Le prix François Chalais, qui récompense chaque année depuis 15 ans, durant le Festival de Cannes, un film de fiction d'un auteur « qui aura su au mieux capter la réalité du monde », a été attribué à Labaki au cours de ce dernier week-end à Cannes. En effet, Et maintenant on va où ? brosse une fresque humaine à portée universelle. Sous forme de comédie musicale qui se déroule dans trois localités de la montagne libanaise, la jeune réalisatrice, qui avait auparavant ému la Croisette par son Caramel, décrit les liens entre des femmes de communautés différentes qui vont se solidariser et trouver tous les moyens adéquats pour empêcher leurs maris de recourir à la violence.
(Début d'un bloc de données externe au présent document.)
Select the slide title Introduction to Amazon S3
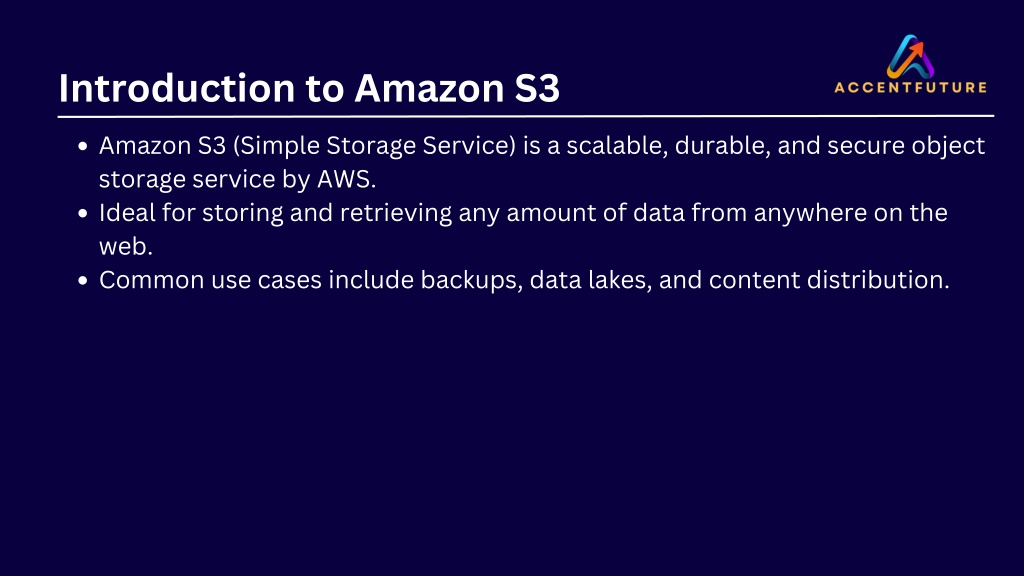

« Ce film, avait signalé Nadine Labaki en montant sur scène avec son casting à l'appel de Thierry Frémeaux, je l'ai réalisé pour mon fils et pour toutes les mamans du monde qui souffrent de voir leurs enfants prendre un jour les armes. »
Par ailleurs, une mention spéciale a été attribuée à la cinéaste libanaise dans le cadre de la remise du prix œcuménique, en même temps qu'Aki Kaurismäki, pour Le Havre. C'est le long-métrage de l'Italien Paolo Sorrentino, This must be the place, qui a obtenu le prix. « Ce film (Et maintenant on va où ?) nous fait pénétrer de manière simple et pure dans la complexité des rapports interreligieux en Orient. Une fable universelle et une lueur d'espoir d'une brûlante actualité », a précisé le communiqué.
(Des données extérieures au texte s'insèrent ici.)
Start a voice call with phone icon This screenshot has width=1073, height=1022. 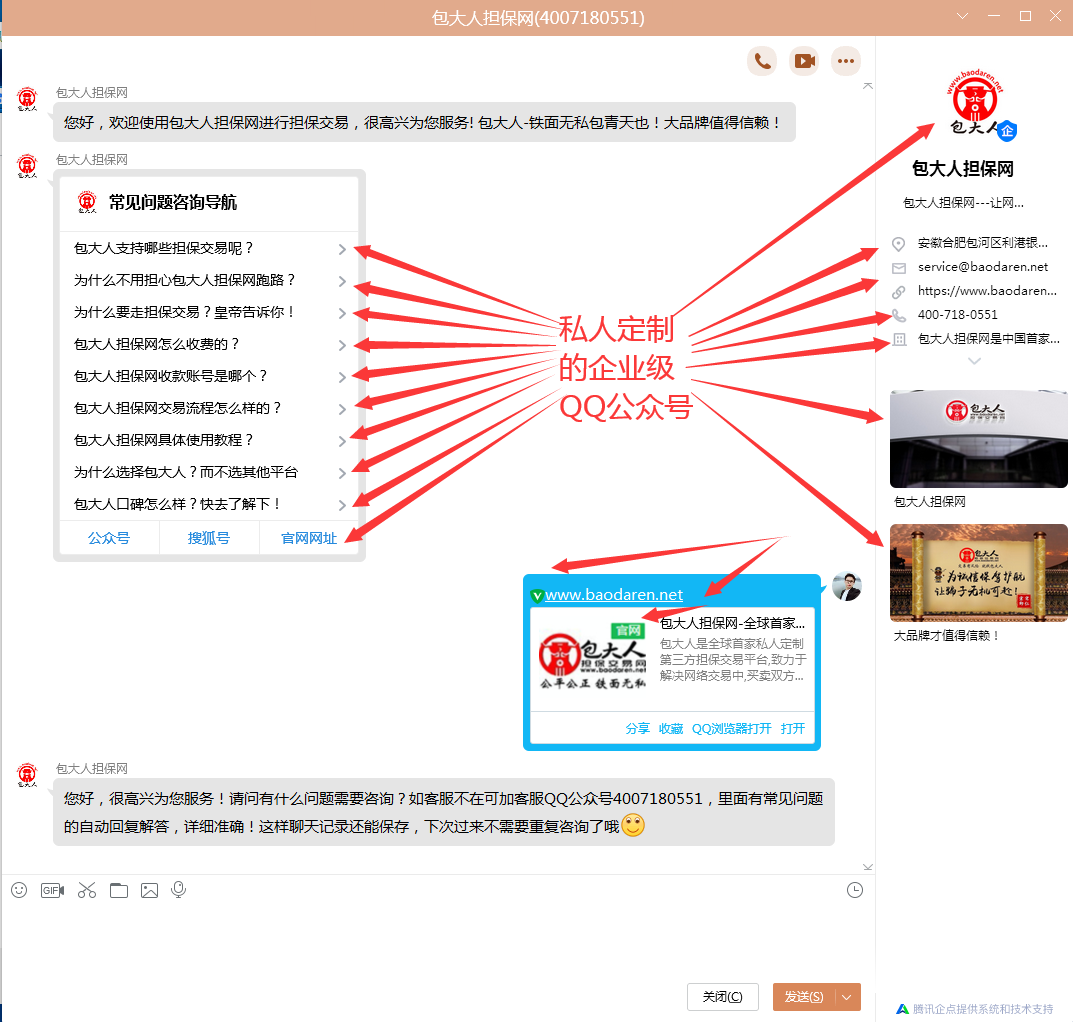(x=762, y=61)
Présidé par le Suisse Daniel Grivel, ancien pasteur et aujourd'hui critique de cinéma, le jury du prix œcuménique, également composé de Gianluca Arnone (critique de cinéma italien), Françoise Lods (France), Martin Bernal Alonso (prêtre argentin), Mikaël Mogren (pasteur suédois et docteur en théologie), et de Christiane Hofmann (responsable française de ciné-clubs), a qualifié l'œuvre de Labaki de « fable poétique en équilibre délicat entre comédie et tragédie et réalisée avec beaucoup de finesse et de tact ».